Creating a separate Job Schedule for a single crawler

Hi guys, this is my first post and I would like to say hello to everyone and I hope I can contribute as well as get some help here on this forum, FESS is awesome!

I have created a Web Crawler called Bulletin Board and I want to schedule a separate job schedule to run this every 30mins,

Can you tell me what the settings in the Jobs Schedular for Target and the Script should be to run the crawler called Bulletin Board every 30 mins

I have searched the forum and people have answered similar questions but they don’t give an explanation on what to do.

Thanks in advance for any help

You can create a crawler job from “Create new job” button on Web Config details page.
Schedule is a cron format. ex 0,30 * * * *

Hi Shinsuke thank you so much for quick reply, can you show me example of what the target name should be and also what the config Script should be to schedule a web crawler called “Bulletin Board” many thanks

Ok after doing some research, I have managed to find a working script for job scheduler, enter the ID string of the crawler into the crawler type

Example

  • Name : File Crawler - My name
  • Target: all
  • Schedule : * * * * *
  • Executor : groovy
  • Script : return container.getComponent(“crawlJob”).logLevel(“info”).sessionId(“ENTER THE CRAWLER ID STRING HERE”).webConfigIds([“ENTER THE CRAWLER ID STRING HERE”] as String[]).fileConfigIds([“ENTER THE CRAWLER ID STRING HERE”] as String[]).dataConfigIds([“ENTER THE CRAWLER ID STRING HERE”] as String[]).jobExecutor(executor).execute();
  • Logging : Enabled
  • Crawler Job : Enabled
  • Status : Enabled
  • Display Order: 0

You only need to enter the Stringid in sessionid and in the specific type of crawler brackets otherwise leave empty… remove “ENTER THE CRAWLER ID STRING HERE” and only leave the brackets.

Hope that helps someone

Hi Members or Menzer,

thank you very much for your example.

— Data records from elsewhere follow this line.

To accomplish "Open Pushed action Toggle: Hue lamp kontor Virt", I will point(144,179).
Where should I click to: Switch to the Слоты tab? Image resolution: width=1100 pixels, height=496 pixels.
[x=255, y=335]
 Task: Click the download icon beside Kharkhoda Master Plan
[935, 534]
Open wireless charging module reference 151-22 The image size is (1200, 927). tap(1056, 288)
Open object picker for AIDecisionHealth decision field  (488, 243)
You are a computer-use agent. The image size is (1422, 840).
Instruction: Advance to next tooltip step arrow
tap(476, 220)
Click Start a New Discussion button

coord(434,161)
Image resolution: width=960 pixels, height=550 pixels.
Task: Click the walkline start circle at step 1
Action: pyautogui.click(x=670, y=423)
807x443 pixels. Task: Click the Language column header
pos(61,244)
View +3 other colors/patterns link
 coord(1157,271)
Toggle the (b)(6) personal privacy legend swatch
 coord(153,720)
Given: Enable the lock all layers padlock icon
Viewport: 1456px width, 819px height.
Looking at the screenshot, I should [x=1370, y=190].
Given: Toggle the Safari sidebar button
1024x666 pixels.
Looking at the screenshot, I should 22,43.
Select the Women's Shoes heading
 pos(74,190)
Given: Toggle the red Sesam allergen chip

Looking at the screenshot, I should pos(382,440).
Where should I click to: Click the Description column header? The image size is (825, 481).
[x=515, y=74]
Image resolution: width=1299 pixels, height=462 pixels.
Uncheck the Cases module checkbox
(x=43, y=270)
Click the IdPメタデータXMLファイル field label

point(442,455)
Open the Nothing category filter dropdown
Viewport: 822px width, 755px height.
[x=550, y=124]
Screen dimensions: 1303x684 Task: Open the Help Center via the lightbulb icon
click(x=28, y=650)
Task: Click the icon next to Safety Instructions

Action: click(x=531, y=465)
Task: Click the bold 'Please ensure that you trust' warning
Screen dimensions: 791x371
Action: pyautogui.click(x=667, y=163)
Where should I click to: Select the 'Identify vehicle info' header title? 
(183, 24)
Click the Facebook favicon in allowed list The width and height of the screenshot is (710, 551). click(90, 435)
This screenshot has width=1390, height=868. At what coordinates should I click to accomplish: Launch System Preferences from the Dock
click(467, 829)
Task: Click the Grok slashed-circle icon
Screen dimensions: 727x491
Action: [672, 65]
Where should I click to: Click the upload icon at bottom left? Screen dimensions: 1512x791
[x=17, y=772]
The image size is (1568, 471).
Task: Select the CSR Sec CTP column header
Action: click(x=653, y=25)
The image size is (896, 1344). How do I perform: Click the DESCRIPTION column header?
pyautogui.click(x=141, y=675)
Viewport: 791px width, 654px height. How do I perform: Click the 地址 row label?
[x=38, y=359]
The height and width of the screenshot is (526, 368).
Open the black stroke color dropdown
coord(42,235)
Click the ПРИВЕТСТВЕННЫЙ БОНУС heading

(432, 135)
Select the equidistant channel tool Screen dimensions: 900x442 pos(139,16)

I try the same but with a file based crawler. Three crawlers shall run on different times and different often. Currently with Default Crawler it works. Then I tried to use a new job called

Name Scaneingang
Ziel all
Zeitplan * * * * *
Executor groovy
Skript return container.getComponent("crawlJob”).logLevel(“info”).sessionId(PLsQcncBOjLknvXw1B9R).webConfigIds([] as String[]).fileConfigIds([PLsQcncBOjLknvXw1B9R] as String[]).dataConfigIds([] as String[]).jobExecutor(executor).execute();
Protokollierung Aktiviert
Crawler-Protokoll Aktiviert
Status Aktiviert
Sortierreihenfolge 0

and a new Crawler

ID PLsQcncBOjLknvXw1B9R
Name Scaneingang
Pfade smb://10.0.0.27/nas/Eigene_Dateien/Scaneingang/
Eingeschlossene Pfade beim Crawling
Ausgeschlossene Pfade beim Crawling
Eingeschlossene Pfade bei der Indizierung
Ausgeschlossene Pfade bei der Indizierung
Konfigurationsparameter
Tiefe
Max. Anzahl an Zugriffen
Thread-Anzahl 3
Zeitintervall 1000 ms
Boost 1.0
Berechtigungen {role}guest
Virtuelle Hosts
Status Aktiviert
Beschreibung

But when I start the Scaneingang Job I get the following error message:

at java.lang.Thread.run(Thread.java:834) [?:?]

2021-02-05 19:46:00,396 [job_67sTcncBOjLknvXwpx-7] WARN Failed to evalue groovy script: return container.getComponent("crawlJob”).logLevel(“info”).sessionId(PLsQcncBOjLknvXw1B9R).webConfigIds([] as String[]).fileConfigIds([PLsQcncBOjLknvXw1B9R] as String[]).dataConfigIds([] as String[]).jobExecutor(executor).execute(); => {executor=org.codelibs.fess.job.impl.GroovyExecutor@400bc2b0}
org.codehaus.groovy.control.MultipleCompilationErrorsException: startup failed:
Script1.groovy: 1: Unexpected input: ‘(’ @ line 1, column 30.
return container.getComponent("crawlJob”).logLevel(“info”).sessionId(PLsQcncBOjLknvXw1B9R).webConfigIds([] as String[]).fileConfigIds([PLsQcncBOjLknvXw1B9R] as String[]).dataConfigIds([] as String[]).jobExecutor(executor).execute();

1 error

Something seems to be wrong here:
container.getComponent → (" <—

Do you have any idea what I’m doing wrong?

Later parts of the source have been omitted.